A grimy, sci-fi nightmare that serves as the perfect conclusion to the phenomenal Alien trilogy.
“You’re all gonna die. The only question is how you check out. Do you want it on your feet? Or on your fuckin’ knees, begging? I ain’t much for begging! Nobody ever gave me nothing! So I say fuck that thing!”
Harrowing. A grimy sci-fi nightmare that recaptures that sense of dread perfected in Ridley Scott’s original. Alien 3 is thoroughly unpleasant – perhaps even more so than its filmmakers ever intended. From its opening moments it alienates a large chunk of fans with an audacious twist that, when coupled with the bleak tonal shift, tears the franchise away from the relative comforts of Aliens. We’re greeted by a metallic purgatory, imposing at times, claustrophobic at others – and populated by a sea of hostile aggression and testosterone. Fincher does such a wonderful job staging this remote, hellish penitentiary, we instantly wish Ripley was back on the infested LV-426.

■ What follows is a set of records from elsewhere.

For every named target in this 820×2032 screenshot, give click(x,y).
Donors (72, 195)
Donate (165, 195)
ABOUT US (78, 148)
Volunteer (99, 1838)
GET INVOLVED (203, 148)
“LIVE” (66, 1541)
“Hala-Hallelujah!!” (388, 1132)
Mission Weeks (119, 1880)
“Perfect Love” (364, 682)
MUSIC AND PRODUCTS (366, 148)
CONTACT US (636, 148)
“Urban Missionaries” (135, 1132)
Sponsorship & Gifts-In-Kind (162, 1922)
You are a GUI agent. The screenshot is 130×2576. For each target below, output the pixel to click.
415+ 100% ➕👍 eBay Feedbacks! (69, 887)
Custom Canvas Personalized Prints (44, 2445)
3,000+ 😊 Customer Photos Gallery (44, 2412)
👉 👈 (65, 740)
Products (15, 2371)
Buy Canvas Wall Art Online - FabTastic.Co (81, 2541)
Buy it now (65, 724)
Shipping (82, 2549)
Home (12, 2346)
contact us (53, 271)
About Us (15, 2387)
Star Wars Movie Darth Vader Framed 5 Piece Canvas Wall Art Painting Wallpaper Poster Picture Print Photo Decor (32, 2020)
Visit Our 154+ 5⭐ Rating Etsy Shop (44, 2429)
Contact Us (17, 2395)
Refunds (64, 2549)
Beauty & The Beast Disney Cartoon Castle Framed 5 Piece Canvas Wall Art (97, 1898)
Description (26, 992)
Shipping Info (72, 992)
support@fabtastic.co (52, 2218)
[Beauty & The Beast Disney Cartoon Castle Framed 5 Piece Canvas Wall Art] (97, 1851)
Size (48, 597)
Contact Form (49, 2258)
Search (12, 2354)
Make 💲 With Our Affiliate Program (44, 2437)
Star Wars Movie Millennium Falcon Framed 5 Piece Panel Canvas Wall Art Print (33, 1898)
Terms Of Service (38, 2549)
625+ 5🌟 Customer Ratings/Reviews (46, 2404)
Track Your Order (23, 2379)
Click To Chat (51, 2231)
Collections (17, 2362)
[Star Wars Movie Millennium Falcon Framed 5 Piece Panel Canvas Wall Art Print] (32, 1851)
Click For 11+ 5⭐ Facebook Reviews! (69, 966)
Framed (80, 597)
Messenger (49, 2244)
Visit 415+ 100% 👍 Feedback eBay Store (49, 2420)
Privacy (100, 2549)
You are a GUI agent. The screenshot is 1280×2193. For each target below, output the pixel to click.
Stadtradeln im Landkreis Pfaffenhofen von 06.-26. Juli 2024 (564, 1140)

He achieves this through collaboration. The crew’s attention to detail with production design is exquisite – lending the film a powerful air of authenticity that’s largely absent in many genre affairs that followed (hello The Cube, Resident Evil, and, yes, Alien: Resurrection). The opening exterior shots of this industrial wasteland suck you in to this tale, before the succeeding blood-splattered stomach-turning imagery crawls under your skin. DoP Alex Thomson (stepping into the legendary Jordan Cronenweth’s shoes at the eleventh hour) does an admirable job making the film look so visually appealing in spite of the dour setting, casting haunting silhouettes and heavily contributing to that claustrophobic feel. And Elliot Goldenthal’s score is equal parts ominous and rousing, flitting between both when required.
The film’s shocking tonal departure from its predecessor is its greatest achievement, giving Fincher the freedom to build his own tale around the Xenomorph threat (rather than retread Cameron’s). Each chapter in this trilogy feels wonderfully unique – the patient, methodical horror, the 80’s action flick and the dirty, dystopian thriller. They complement one another through their contrasting style and aesthetic – and yet still share plenty of thematic through lines. Alien 3 offers satisfying conclusion to several established narrative strands, exploring the depths of Ripley’s PTSD and helping her find peace, restoring the truly chilling nature of the titular Xenomorph (shitty CGI not-withstanding), and – perhaps most satisfyingly – showcasing the real villains of this series as humanity’s greed and ambition (personified by the loathsome Weyland-Yutani Corporation).
It’s probably not the Aliens sequel you wanted (it wasn’t mine) – and it’s better for it. It’s fuckin’-A, man.
I didn’t like this film very much when I half-slept my way through it last year. I even enjoyed Resurrection more. Forgive me, I’m a changed man.